Food for the Soul: Visual Feasts

The true work of art is but a shadow of the divine perfection.
::: Michelangelo :::

Margaret MacDonald


I am very much into my Modern art and sculpture. Give me anything from around 1890 to 1930 and you will find me in rapture. Abstracts are great but I do like a hint of something recognisable, a whisper of a woman's curve or a shiver of a window frame.
I don't have favourite artists as such but I do like certain schools. As there is so much to say I shall update this page regularly with new finds, and things that generally rock my artistic boat!

N.B. I cannot seem to find symbols in this blogger so there may be accents missing on some French words!

I first discovered Aubrey Beardsley when I started investigating 'Les Petite Journal des Refusee' a ephemeral bibelot written in 1896 but Gilett Burgess, a magazine that was written to mock the content and artwork of the Yellow Book, a British journal associated with the New woman
 I adore his illustrations, especially Wilde's play Salome.
Salome 1896

Frontispiece for 'Venus and Tannhauser' 1895

Salome

The Masque of the Red Death. 1884-5

This of course leads on the the Glasgow school of art, the evidence of Beardsley's influence on artists such as Francis and Margaret MacDonald is fairly evident merely by looking - no real expertise is needed to pick up on the similar compositional grace and elegance, the sweeping lines, the exaggerated hair and features and elogated bodies and limbs - phatasmogorical. They attributed their influence to Austrian Artist Gustav Klimt, another favourite if mine who became prominent in the late 1800s; I  ave this print of his work over my bed and it never fails to delight me. 
Gustav Klimt 'Aqua Mossa' c. 1890

The influence of Klimt is clear but I don't think it is unreasonable that British Artist Beardsley is also influential. Because of his notoriety however, it may not have been sensible to acknowledge his influence on the work of young female artists.
MM 'Princess" 

MM 'Operas of the Wind' (one of several plates.)

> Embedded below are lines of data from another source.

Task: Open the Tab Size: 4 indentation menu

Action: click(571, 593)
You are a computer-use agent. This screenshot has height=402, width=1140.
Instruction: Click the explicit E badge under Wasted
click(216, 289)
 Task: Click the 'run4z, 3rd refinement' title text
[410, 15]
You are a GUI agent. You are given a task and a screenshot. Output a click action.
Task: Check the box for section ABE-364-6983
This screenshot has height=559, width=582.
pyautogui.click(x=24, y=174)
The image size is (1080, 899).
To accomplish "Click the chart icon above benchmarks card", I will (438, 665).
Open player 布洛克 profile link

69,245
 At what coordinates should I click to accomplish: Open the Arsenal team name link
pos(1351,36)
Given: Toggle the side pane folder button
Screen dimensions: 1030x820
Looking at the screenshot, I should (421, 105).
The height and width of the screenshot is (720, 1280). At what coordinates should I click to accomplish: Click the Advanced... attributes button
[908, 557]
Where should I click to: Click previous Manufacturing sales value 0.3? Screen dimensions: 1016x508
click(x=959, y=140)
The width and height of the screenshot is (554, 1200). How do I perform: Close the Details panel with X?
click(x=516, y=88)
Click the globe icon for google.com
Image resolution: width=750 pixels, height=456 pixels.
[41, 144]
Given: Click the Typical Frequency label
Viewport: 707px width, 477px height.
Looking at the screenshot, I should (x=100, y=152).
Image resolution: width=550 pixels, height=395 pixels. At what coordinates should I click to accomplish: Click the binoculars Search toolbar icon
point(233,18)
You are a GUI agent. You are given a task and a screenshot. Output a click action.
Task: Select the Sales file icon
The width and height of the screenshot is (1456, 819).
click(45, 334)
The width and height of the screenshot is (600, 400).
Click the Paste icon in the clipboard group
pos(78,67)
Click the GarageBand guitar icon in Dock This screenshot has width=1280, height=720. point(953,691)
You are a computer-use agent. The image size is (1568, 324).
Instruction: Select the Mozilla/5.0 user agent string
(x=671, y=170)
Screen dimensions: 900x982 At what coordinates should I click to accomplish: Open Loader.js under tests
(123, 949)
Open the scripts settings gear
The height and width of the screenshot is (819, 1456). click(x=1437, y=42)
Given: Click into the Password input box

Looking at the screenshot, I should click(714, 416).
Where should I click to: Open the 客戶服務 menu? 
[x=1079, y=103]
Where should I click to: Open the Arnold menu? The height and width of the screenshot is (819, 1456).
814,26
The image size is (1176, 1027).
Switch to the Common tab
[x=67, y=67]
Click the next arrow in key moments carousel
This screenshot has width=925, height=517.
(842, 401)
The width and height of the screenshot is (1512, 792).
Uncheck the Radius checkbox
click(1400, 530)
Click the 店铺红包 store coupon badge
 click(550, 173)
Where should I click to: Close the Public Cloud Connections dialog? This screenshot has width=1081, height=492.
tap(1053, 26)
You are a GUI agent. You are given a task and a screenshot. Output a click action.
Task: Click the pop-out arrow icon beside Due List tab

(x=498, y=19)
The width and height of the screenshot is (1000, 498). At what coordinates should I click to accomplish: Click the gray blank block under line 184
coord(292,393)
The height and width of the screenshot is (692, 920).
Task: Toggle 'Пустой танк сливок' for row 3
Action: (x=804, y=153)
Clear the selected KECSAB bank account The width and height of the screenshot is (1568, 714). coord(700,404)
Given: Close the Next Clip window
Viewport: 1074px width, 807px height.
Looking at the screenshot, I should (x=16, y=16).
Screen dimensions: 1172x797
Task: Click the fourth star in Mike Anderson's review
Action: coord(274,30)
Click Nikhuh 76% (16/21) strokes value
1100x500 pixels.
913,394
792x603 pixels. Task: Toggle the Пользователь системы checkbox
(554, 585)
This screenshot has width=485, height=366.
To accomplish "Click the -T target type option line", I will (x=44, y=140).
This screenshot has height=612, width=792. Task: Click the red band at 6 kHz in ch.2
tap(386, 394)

MM 'The White Rose and The Red Rose' 

MM: 'Opera of the Seas'

FM 'Girl in a Tree' 

FM, 'Spring White' 1912-1915



FM
Tis a long path which wanders to desire
1912-1915

FM 1915 'Sleep'

I love the feel of the fantastic in the work of the MacDonald sisters. It carries you away in to a dreamscape.

Later in the century this fantasy is challenged by the hard masculine lines of futurism and my personal favourites the Vorticists. Wyndham Lewis, head honcho, dark, bold, strong and sometimes menacing - an antithesis of what has gone before but none the less appreciable in my eyes. 

Not sure about this one but you can just make out the steamer ship.

The Vorticists at the restaurant Tour De La Eiffel in London, Spring 1915. Notice how the women jessica Dissmor and Helen Sanders are out-with the group and looking on, the men taking centre stage.

Rebecca West c. 1931 by Wyndham Lewis.